I'm not even half as pretty
You gave her your sweater, it's just polyester
But you like her better
Wish I were..."Hinata" diye devam ettirdi zihninde.
Gitarına diktiği bakışlarını kaldırdığı anda herkes alkışlamaya başlamıştı. Lakin o an Atsumu'nun dikkatini verdiği tek şey Kiyoomi'nin ona diktiği bakışlarıydı. Kıvırcığın bakışları bir şeyler diyordu ama Atsumu bunu anlayabilmekten çok uzaktı.
Derin bir nefes aldı ve gülümseyerek herkese teşekkür etti.
"Dostum cidden bu kadar iyi bir sesin olduğunu bilmiyordum."
Atsumu sınıf arkadaşının dediği ile kahkaha attı.

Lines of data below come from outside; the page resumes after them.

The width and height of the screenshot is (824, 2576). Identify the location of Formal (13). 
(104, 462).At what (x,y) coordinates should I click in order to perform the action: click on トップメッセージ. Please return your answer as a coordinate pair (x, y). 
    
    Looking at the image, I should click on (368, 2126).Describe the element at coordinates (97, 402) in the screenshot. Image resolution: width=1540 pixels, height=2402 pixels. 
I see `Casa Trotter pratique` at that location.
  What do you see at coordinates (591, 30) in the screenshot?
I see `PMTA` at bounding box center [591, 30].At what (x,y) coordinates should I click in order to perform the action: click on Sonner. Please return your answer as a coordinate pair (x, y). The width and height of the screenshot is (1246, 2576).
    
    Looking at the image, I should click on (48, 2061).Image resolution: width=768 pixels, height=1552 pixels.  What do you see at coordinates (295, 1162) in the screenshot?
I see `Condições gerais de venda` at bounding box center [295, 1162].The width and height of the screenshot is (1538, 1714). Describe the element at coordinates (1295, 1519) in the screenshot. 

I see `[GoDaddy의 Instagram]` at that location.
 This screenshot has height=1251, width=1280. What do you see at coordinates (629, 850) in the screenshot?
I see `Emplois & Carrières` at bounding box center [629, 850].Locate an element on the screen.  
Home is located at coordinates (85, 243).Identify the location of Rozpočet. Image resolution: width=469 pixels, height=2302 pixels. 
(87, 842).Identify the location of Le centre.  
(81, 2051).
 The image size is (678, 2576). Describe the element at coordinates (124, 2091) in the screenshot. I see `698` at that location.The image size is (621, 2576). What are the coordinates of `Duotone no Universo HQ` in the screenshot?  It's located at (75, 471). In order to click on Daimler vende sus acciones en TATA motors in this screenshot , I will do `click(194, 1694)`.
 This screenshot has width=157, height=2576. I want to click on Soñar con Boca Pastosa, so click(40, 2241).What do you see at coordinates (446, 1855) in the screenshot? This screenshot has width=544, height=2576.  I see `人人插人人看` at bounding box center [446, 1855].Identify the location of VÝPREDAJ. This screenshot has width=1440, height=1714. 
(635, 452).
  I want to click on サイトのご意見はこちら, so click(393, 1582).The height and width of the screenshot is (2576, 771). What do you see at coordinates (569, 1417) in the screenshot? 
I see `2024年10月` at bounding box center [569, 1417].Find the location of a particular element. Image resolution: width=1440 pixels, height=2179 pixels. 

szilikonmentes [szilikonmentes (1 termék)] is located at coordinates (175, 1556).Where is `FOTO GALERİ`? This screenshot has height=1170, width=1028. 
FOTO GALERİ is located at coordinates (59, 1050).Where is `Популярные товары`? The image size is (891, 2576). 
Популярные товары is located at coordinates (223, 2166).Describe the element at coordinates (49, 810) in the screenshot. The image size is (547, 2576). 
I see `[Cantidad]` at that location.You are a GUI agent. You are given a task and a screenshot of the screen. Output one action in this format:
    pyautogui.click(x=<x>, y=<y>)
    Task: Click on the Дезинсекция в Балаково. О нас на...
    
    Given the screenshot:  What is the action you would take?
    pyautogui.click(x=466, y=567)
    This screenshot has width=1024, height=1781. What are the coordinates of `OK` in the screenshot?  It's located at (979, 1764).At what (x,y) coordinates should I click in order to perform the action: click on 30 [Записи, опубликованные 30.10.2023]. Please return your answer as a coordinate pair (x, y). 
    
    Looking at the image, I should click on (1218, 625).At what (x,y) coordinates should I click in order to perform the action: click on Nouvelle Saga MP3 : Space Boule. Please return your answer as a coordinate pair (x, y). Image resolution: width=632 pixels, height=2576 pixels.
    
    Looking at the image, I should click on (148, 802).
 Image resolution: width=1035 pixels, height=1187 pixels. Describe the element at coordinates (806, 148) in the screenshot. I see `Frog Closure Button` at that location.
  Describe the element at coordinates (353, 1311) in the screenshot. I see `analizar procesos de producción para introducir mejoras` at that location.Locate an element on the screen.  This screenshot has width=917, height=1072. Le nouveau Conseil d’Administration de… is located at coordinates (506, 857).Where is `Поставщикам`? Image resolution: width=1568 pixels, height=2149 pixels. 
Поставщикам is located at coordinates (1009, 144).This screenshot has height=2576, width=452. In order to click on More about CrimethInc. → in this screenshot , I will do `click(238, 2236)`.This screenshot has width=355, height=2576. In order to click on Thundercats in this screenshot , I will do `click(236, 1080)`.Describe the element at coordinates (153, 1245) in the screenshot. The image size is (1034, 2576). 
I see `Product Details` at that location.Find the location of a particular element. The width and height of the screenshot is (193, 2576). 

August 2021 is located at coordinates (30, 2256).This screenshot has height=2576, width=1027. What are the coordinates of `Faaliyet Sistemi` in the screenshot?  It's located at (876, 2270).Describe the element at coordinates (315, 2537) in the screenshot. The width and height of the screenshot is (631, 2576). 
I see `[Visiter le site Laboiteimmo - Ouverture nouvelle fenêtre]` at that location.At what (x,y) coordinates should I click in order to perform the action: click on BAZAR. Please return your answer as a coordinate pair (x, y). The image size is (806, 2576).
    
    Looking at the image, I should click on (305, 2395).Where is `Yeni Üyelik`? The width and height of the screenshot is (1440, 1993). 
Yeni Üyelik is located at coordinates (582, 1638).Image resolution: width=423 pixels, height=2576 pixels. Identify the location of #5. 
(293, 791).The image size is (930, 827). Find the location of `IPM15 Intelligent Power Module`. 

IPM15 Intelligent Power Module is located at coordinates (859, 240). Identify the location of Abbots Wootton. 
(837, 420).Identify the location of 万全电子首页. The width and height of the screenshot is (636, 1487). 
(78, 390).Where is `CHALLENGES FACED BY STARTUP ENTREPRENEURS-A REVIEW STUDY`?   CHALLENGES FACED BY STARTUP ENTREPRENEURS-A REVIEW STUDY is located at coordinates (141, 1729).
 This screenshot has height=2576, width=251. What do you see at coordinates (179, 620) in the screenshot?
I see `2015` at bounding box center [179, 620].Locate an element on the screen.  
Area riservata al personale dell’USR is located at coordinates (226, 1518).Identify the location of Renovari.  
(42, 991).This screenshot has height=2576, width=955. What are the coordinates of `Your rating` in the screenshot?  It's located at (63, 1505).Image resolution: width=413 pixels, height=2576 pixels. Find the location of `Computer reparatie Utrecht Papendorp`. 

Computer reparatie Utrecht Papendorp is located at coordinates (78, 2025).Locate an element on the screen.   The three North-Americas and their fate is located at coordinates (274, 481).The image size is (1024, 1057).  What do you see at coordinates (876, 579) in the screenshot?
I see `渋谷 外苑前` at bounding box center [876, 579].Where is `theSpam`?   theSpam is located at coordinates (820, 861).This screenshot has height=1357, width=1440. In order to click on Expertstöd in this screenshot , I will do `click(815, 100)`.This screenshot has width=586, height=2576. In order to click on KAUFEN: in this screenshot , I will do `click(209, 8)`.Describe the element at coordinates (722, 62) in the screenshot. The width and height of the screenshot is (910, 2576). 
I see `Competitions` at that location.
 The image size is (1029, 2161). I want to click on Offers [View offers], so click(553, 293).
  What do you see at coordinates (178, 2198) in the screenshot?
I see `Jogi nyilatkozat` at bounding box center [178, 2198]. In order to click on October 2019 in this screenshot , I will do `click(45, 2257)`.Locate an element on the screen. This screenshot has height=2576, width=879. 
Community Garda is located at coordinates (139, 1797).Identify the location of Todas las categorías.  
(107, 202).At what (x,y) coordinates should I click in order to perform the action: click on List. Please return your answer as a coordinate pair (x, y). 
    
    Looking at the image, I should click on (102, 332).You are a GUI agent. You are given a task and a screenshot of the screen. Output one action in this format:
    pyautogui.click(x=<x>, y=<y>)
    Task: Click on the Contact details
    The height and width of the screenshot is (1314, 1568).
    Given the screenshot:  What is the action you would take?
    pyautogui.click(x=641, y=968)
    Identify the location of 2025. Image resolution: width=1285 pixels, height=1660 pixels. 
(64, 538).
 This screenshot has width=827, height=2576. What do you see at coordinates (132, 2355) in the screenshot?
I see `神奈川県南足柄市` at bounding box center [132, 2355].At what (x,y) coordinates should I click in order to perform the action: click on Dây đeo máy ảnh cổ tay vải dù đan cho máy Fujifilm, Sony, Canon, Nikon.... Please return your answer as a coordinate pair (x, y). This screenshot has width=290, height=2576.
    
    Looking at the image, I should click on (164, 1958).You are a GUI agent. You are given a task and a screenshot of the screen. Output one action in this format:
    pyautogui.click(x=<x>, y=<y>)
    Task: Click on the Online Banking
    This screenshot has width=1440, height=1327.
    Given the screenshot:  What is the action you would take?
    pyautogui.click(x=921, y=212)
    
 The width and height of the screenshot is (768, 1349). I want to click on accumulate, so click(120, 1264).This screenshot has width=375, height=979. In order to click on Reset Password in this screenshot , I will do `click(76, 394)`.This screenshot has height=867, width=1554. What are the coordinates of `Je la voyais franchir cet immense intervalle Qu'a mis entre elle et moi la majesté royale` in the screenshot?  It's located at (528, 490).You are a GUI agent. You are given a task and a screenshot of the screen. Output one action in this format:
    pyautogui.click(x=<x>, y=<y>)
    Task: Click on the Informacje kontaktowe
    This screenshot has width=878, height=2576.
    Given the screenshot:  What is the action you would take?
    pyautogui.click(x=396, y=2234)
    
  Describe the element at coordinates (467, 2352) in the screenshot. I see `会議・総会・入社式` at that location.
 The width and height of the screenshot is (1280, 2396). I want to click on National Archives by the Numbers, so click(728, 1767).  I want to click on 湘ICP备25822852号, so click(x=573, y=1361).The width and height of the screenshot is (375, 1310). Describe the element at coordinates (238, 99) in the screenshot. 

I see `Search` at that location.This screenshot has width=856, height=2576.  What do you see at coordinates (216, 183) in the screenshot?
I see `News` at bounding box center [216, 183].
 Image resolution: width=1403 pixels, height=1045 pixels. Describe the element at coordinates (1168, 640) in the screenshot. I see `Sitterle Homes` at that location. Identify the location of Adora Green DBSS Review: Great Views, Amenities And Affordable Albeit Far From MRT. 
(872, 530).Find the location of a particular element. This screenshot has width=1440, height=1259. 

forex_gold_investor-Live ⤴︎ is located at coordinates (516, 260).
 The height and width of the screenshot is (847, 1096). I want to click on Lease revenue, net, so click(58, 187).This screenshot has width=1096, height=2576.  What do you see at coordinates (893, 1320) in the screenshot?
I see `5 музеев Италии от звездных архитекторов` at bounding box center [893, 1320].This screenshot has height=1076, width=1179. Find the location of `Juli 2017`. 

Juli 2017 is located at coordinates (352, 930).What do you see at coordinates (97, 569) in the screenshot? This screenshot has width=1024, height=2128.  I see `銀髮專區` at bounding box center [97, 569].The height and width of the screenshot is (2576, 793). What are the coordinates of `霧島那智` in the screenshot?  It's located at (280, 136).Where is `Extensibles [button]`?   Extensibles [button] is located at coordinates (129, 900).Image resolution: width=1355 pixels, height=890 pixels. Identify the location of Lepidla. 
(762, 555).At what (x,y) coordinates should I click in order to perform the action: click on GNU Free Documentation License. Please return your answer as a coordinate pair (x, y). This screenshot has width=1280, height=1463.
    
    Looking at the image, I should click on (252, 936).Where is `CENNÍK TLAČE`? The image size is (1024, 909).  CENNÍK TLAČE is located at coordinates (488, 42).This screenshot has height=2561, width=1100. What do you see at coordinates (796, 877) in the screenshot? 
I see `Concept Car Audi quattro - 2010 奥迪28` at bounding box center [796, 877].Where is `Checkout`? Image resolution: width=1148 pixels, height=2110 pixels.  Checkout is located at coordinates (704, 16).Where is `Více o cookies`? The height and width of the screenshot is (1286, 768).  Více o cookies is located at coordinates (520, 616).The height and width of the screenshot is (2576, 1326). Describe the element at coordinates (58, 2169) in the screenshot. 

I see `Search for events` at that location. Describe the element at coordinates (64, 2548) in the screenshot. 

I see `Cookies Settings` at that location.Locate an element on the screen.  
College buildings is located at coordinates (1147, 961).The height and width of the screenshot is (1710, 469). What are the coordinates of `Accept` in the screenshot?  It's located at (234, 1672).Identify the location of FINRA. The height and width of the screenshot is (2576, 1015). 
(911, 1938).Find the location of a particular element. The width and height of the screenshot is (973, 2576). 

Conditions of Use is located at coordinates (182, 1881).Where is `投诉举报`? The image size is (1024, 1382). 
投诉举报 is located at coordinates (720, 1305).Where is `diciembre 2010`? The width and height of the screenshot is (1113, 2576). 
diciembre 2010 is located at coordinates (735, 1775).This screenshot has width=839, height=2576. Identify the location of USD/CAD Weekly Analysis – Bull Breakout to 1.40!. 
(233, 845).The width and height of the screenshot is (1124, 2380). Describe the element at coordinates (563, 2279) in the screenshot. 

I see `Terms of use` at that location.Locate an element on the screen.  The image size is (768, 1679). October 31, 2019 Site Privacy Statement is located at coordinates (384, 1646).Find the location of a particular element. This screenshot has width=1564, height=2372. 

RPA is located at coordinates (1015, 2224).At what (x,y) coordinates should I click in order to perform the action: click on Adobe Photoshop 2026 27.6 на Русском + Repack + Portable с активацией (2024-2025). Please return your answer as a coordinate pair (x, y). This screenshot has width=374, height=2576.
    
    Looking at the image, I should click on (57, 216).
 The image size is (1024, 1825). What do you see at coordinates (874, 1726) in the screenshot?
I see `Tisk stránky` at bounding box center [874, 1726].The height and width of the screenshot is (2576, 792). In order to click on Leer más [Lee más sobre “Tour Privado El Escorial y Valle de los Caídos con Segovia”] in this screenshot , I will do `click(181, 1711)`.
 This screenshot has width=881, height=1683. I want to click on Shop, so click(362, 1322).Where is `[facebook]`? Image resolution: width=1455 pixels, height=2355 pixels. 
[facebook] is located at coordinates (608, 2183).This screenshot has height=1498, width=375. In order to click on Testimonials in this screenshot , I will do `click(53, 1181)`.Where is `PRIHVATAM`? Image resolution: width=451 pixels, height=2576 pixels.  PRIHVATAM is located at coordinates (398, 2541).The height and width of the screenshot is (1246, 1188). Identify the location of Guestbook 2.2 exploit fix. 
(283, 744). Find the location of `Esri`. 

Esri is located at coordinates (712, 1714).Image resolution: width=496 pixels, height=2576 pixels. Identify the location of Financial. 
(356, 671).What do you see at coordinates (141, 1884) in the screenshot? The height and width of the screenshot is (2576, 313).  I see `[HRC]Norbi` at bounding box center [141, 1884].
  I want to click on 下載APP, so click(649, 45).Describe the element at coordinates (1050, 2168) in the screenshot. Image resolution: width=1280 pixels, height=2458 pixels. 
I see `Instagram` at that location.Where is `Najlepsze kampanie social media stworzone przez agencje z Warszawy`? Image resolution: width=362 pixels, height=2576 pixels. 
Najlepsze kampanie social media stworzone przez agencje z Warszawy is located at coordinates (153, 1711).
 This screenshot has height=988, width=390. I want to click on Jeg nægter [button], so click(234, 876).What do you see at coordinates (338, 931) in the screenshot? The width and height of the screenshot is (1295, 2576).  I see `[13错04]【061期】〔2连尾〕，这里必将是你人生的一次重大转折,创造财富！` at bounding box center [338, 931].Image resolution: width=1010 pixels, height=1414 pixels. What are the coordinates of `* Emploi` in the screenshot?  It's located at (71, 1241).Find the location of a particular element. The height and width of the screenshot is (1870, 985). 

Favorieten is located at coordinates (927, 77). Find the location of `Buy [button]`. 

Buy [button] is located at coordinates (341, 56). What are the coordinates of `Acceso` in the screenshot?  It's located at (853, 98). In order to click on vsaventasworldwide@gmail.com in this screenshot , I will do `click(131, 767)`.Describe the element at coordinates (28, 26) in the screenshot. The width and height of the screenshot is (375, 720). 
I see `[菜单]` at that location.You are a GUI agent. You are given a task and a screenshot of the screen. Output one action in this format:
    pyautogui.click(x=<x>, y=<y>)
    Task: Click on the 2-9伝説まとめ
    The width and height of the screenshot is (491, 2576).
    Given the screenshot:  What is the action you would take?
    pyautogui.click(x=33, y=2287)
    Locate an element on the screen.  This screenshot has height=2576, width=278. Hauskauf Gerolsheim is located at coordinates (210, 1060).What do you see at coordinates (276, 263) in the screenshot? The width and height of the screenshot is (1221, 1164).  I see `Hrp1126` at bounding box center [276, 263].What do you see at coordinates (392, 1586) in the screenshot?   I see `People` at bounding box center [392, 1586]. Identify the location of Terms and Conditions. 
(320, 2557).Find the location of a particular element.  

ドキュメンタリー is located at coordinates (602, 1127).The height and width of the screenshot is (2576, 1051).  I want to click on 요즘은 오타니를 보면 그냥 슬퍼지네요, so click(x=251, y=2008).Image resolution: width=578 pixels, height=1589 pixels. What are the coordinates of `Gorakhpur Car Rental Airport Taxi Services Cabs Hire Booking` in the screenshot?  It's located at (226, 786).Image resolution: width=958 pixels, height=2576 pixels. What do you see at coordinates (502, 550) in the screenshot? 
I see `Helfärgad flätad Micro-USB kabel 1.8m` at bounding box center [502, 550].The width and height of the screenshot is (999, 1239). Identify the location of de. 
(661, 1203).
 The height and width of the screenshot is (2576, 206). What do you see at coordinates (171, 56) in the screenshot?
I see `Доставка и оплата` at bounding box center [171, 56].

"Ah, aslında çoğu kişi bilmez. Severek şarkı söylemeyi bir kaç ay önce bıraktım. Ayrıca teşekkür ederim."
Bu sefer bakışlarını diken Atsumu'ydu. Gözlerinden bile belli olan acıyla Kiyoomi'ye bakıyordu. Onun anlamasının neredeyse imkansız olduğunu bilse bile bir ihtimal diye geçiriyordu içinden.
"Severek şarkı söylemeyi bıraktın mı? Sorun olmazsa neden artık sevmediğini sorabilir miyim?
Atsumu aslında bu soruya cevap vermek istemezdi ama dikkat çekmek istemiyordu. Bir yalan uydururum diye düşündü. Gerçek şu ki Atsumu her zaman Kiyoomi için şarkı söylerdi. Lakin artık şarkı söyleyebileceği bir Omi'si yoktu. Ondandı yani şarkı söylemeyi artık eskisi kadar sevmemesi.
"Sevmemek değil de artık eskisi gibi bir mutluluk vermiyor."
"Peki ama neden?"
Soruyu soran kişi Hinata'ydı.
Atsumu turunculunun meraklı sorusu ile göz devirmemek için tuttu kendini.
"Seni ilgilendirdiğini sanmıyorum?"
Atsumu'nun dediği ile ortama bir sessizlik çökmüştü. Haklıydı, sevip sevmemesi kimseyi ilgilendirmezdi. Sebep ne olursa olsun tek yaptıkları Atsumu'nun özeline burunlarını sokmaktı.
Derin bir nefes aldı ve kucağındaki gitarı oturduğu yere yaslayıp ayağa kalktı. Üzerindeki kumları silkeleyip arkadaşlarına döndü.
"Ben artık gideyim, yoruldum bugün. Hepinize iyi eğlenceler."
Herkes anlayışla gülümseyip iyi uykular diledikten sonra Atsumu gitarını alıp kendi kaldığı kulübeye ilerledi.
O sırada kamp ateşinin etrafında oturan kıvırcık saçlının bazı şeyler aklını kurcalamaya başlamıştı.
Atsumu'nun neden böyle bir şarkı söylediğini anlayamıyordu. Sarışın genelde rock tarzı söyler, söylerken kendinden geçerdi. Şimdi söylediği şarkı ise eskilere nazaran fazlasıyla yavaş, üzücü bir şarkıydı. Sarışın şarkı söylerken ona baktığında gözlerinde gördüğü şey eskisi gibi heyecan değil, saf hüzündü.